STONEHENGE Stonehenge located in Southern England standing 13’6” and weighing some 50 tons each, is a prehistoric circle of upright stones. The great age of Stonehenge and the purpose of the mysterious monument draws over 800,000 visitors each year. Several other thousand people gather on the Summer Solstice (religious practice) to watch the sunrise at the mysterious Stonehenge. The stones at Stonehenge are aligned almost perfectly with the sunrise at Summer Solstice and it is unquestioned that Stonehenge was built for a place of worship. The current site of Stonehenge as beautiful and a

OpenStudy (anonymous):

and it is unquestioned that Stonehenge was built for a place of worship. unquestioned is a bit of a stretch

OpenStudy (anonymous):

how does the rest of that sound

OpenStudy (anonymous):

missing a comma Stonehenge, located in Southern England standing 13’6” and weig... i wouldnt say "the purpose of the mysterious monument" as that is not really known maybe uniqueness the summer solstice isnt a religious practice, its a date, the day the sun happens to be in the sky the longest, i suggest you actually look this up, but it occurs once a year blah blah blah

OpenStudy (anonymous):

ok

OpenStudy (anonymous):

It depends on who you are talking to, though.
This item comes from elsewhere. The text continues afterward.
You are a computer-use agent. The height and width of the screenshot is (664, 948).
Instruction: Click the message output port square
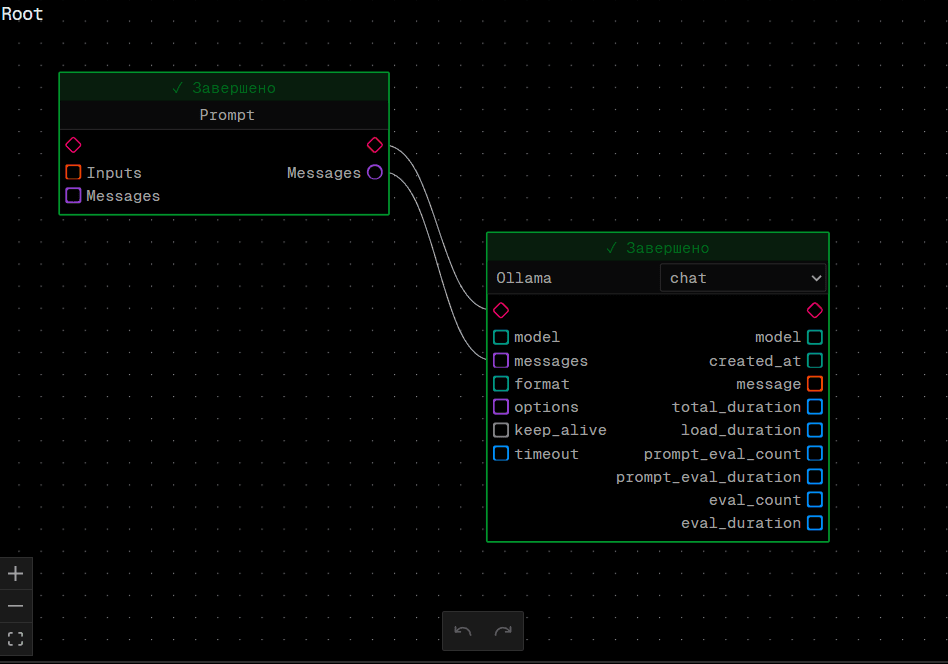pos(815,384)
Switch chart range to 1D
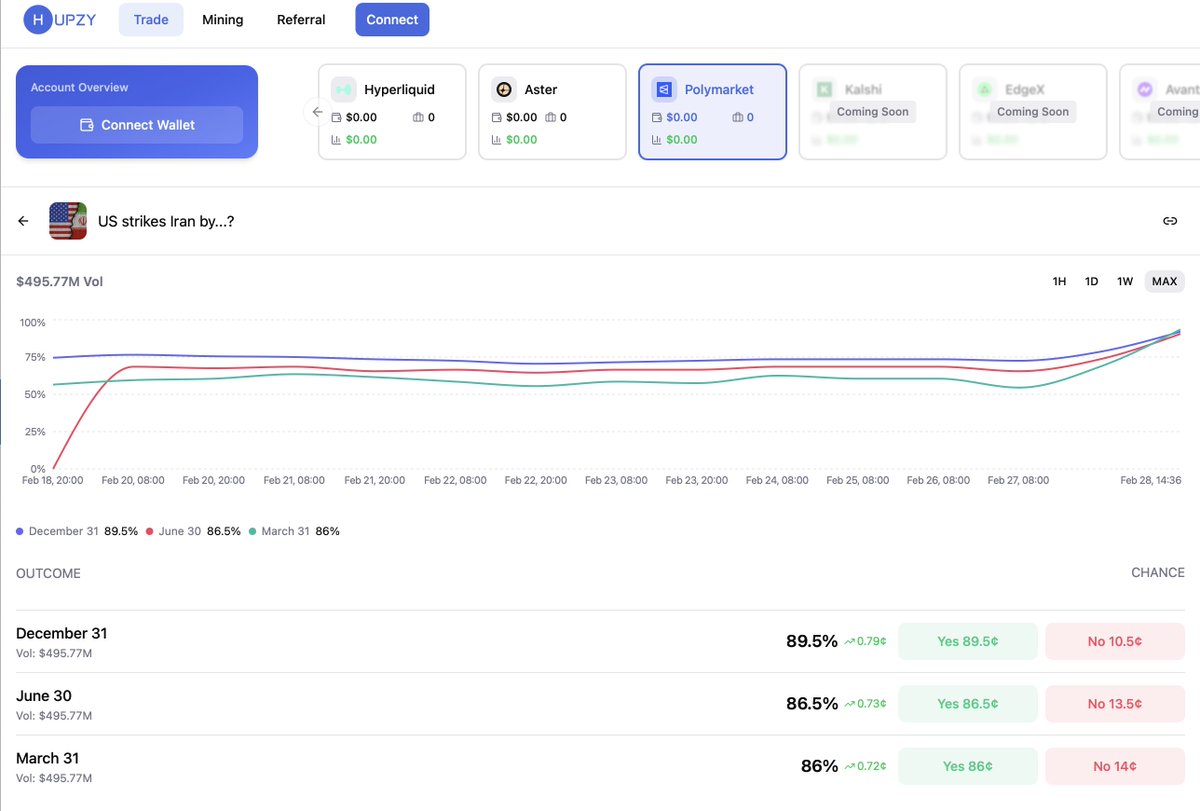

There are still people in today's world that celebrate the summer and winter solstices as a part of their own religious or spiritual traditions and gathering at Stonehenge to do so can be a natural part of that expression. So it's not entirely wrong. As for additional edits that may help: "The great age of Stonehenge and the purpose of the mysterious monument draws over 800,000 visitors each year." "Purpose" and "mysterious" seem at odds in that expression - you should just settle on one or the other, but since the purpose of Stonehenge is still being debated today, sticking with mysterious may work just as well. Thus: "....and the mystery surrounding the monument..." ...may be a better fit. Another sentence that can be tweaked is this one: "Several other thousand people gather on the Summer Solstice (religious practice) to watch the sunrise at the mysterious Stonehenge." ...can also be written as... "Thousands of people continue to gather during the Summer Solstice at Stonehenge to celebrate the event as part of their religious beliefs." "Several other thousand" simply sounds awkward in that sentence. "Thousands" can describe a large number of people by itself, though adding an adjective such as "several" won't hurt it, either. It's really up to the writer on deciding that for themselves. I agree that "unquestioned" is also a bit of a stretch. Even today, archaeologists are still debating on what the true purpose of Stonehenge is and why it was built.